Impossible Foods has been on our radar ever since they announced that they were attempting to make meat from plants. After a 4 hour Google rabbit hole session, we emerged with an understanding that “hem” is a cell structure found in both traditional protein and plants. The part we love most about this endeavor is that it’s not about adding another tofurkey into the world to give vegetarians faux meat on their tastebuds. It’s about the opposite. Supplying the ever growing meat eating world population with something that satiates our salivation for umami while the supply of cows fails to meet demand, is now possible. Getting an Impossible Burger of the limited supply at Momofuku Nishi (the only place they are currently available) may still prove impossible.
Last year I explored Maine for the first time ever on a four day road trip. As I pecked around Portland to Belfast to the LL BEAN HQ, I found lots of great bites. One of my favorites was the very publicly applauded, yet new to me, Raye’s Mustard. With 100 years of history and what seems like as many flavor concoctions, there’s a version for everyones taste. Boasting small batch crafted, high in antioxidants, gluten-free, low sodium and no GMOs, makes you love it even more. Founded in the family smokehouse to produce mustard for Maine’s burgeoning sardine industry, the origins story only adds to the quintessential American dream story. We dig the Raye’s Horseradish Mustard on a roast beef sando, in fact, we knocked back one of those today.
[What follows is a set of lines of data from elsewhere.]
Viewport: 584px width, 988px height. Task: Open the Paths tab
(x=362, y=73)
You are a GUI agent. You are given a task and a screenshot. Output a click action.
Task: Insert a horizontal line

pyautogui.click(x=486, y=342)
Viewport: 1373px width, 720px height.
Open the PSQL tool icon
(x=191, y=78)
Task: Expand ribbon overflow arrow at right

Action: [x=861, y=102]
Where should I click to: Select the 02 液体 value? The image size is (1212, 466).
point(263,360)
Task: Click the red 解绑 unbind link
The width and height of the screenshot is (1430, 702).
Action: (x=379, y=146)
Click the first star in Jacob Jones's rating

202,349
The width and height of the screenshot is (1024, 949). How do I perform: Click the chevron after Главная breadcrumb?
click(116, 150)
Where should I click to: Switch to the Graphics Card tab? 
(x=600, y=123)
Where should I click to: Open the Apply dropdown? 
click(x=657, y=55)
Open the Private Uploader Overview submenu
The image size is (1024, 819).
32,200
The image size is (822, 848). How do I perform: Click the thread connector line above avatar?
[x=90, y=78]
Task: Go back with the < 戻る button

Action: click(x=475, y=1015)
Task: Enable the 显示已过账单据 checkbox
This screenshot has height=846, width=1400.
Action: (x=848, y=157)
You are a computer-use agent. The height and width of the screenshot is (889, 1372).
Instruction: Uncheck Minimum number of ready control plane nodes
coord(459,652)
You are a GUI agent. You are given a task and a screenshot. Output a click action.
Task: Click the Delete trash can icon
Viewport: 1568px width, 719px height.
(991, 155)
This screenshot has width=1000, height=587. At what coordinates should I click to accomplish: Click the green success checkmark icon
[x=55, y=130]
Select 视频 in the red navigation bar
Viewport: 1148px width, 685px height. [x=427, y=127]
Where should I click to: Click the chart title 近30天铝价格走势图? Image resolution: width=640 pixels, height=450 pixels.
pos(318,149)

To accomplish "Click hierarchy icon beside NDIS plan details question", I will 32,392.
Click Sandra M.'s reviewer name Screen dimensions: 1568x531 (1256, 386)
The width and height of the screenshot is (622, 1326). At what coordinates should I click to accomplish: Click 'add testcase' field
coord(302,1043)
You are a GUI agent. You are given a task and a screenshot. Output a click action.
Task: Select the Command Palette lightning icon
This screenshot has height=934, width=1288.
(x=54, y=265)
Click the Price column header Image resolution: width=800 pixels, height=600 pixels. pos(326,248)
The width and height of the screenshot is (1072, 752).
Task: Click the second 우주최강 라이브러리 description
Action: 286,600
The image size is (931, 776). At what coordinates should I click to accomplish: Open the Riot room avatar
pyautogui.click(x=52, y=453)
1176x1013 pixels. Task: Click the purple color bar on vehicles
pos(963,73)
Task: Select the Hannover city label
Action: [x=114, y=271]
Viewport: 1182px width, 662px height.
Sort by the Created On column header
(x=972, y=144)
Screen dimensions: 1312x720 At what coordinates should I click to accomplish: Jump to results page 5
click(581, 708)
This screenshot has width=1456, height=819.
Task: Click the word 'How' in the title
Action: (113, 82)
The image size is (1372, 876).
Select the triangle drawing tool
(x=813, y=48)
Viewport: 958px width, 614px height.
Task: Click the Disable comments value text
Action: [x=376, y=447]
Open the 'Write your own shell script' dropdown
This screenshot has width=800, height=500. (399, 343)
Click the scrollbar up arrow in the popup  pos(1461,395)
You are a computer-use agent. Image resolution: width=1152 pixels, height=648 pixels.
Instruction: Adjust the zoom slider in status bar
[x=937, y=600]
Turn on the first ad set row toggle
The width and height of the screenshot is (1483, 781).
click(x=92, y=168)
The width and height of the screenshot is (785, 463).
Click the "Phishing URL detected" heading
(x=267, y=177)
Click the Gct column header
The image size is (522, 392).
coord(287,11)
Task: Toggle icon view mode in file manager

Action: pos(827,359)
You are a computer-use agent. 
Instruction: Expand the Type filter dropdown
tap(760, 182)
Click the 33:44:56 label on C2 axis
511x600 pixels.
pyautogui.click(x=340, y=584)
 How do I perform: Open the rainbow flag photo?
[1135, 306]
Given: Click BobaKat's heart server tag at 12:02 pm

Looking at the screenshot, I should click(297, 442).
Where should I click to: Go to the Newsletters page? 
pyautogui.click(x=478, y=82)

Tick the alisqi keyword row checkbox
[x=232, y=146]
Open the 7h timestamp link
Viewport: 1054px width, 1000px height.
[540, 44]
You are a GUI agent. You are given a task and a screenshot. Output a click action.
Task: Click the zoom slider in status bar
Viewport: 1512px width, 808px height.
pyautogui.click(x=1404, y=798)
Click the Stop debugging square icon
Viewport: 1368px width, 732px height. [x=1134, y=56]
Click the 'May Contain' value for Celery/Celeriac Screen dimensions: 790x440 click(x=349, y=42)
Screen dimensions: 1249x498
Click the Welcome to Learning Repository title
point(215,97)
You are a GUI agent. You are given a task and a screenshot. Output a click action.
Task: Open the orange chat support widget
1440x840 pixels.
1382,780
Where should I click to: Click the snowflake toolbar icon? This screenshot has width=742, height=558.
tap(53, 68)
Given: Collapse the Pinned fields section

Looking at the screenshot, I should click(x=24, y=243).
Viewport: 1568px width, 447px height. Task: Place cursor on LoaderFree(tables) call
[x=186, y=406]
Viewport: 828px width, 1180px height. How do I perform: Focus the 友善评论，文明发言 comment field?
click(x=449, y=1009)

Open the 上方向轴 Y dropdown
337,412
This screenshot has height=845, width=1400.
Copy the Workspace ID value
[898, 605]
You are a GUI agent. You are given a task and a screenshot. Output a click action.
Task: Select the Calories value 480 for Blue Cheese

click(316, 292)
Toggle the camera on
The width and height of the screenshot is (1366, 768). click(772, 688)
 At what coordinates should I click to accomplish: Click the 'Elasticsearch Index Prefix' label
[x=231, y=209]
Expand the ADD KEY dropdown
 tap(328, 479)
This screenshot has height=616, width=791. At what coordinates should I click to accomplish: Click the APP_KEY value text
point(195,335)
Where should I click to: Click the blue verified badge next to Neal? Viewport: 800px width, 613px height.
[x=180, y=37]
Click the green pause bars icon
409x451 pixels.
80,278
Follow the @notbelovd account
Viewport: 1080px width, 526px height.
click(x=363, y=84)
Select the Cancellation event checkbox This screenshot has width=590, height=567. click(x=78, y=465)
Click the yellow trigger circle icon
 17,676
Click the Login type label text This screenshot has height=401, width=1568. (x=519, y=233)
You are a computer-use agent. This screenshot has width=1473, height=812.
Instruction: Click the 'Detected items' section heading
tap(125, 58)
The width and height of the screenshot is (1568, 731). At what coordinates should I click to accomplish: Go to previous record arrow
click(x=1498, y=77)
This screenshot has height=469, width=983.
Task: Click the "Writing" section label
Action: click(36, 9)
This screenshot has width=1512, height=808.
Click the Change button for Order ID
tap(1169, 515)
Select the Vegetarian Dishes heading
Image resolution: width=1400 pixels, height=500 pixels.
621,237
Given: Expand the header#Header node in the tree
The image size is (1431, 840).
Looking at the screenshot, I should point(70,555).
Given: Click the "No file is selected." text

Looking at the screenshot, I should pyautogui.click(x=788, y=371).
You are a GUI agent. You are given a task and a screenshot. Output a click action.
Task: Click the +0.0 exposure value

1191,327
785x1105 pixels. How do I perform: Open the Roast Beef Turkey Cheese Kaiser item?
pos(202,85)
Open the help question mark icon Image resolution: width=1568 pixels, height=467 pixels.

This is what happens when an Indian woman finds a conduit in frozen cream. Thankfully this happened so we can now indulge in Pooja’s Malai Ice Cream flavors. I always explain Indian cuisine as complex because of how much prep goes into building the depth of flavor many Indian dishes so successfully share with our palettes. Taking that same development process and using ice cream base as the delivery vehicle is a brilliant idea. Not to mention the beauty in her packaging design and flavor combinations. Apparently Pooja’s been like this about flavor since she was a kid. When we met, mom was by her side to prove this true. All that said, the flavor descriptions do all the selling themselves. Rose with cinnamon roasted almonds, golden turmeric, orange fennel, of course, masala chai. My personal fav was her lemon cardamom. Two incredibly distinct flavors mixed perfectly. The list is 14 flavors deep. Each one an incredible mashup of distinct flavors. So much for our attempt to ween ourselves off of our ice cream habit.